-- Aim of the exercise --
Copy out every line of the material below word for word, leaving out the pictures.

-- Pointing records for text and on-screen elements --

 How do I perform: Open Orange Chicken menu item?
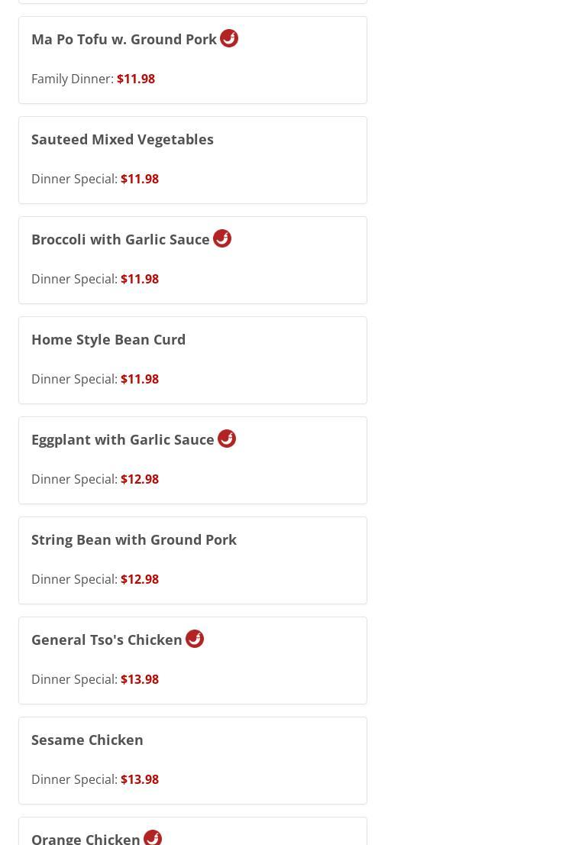86,838
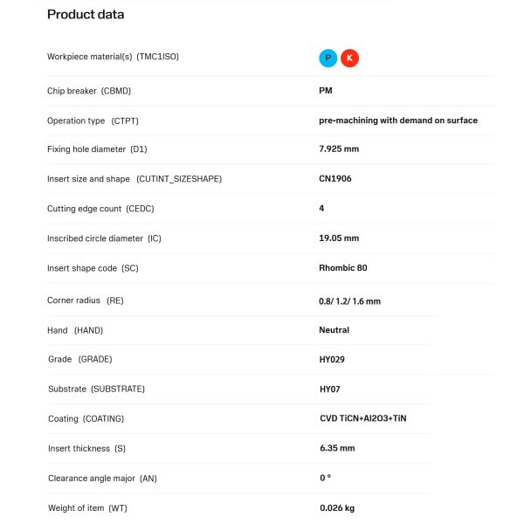This screenshot has width=524, height=524.
Task: Click the corner radius 0.8/ 1.2/ 1.6 mm value
Action: (349, 301)
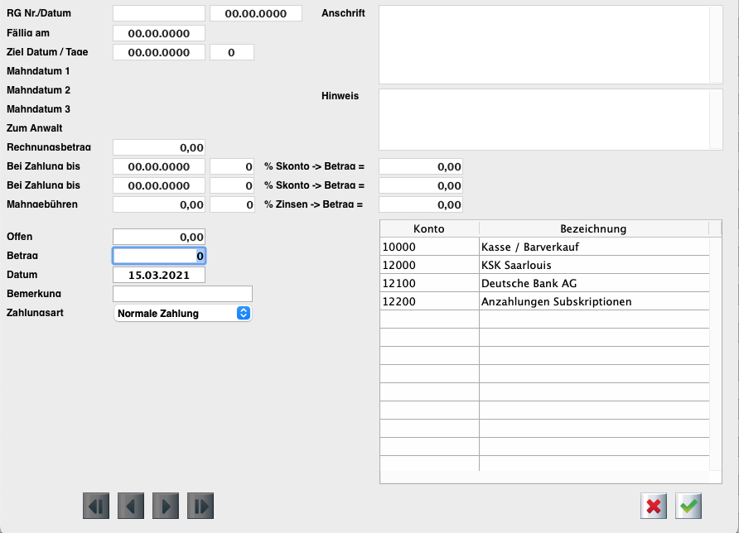Click the Fällig am date field
739x533 pixels.
click(159, 33)
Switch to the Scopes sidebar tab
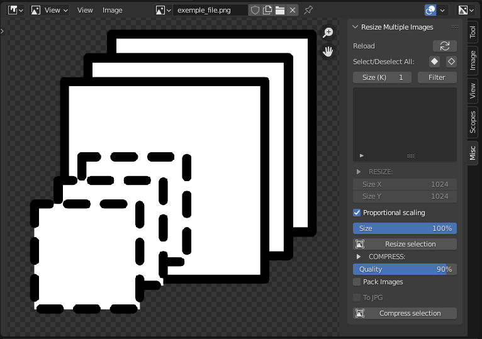Image resolution: width=482 pixels, height=339 pixels. [x=473, y=122]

-- Problem solution --
 How do I perform: Open Orange Chicken menu item?
86,838
This screenshot has width=524, height=524.
Task: Click the corner radius 0.8/ 1.2/ 1.6 mm value
Action: (349, 301)
Click the Fällig am date field
739x533 pixels.
click(159, 33)
Switch to the Scopes sidebar tab
Image resolution: width=482 pixels, height=339 pixels. [x=473, y=122]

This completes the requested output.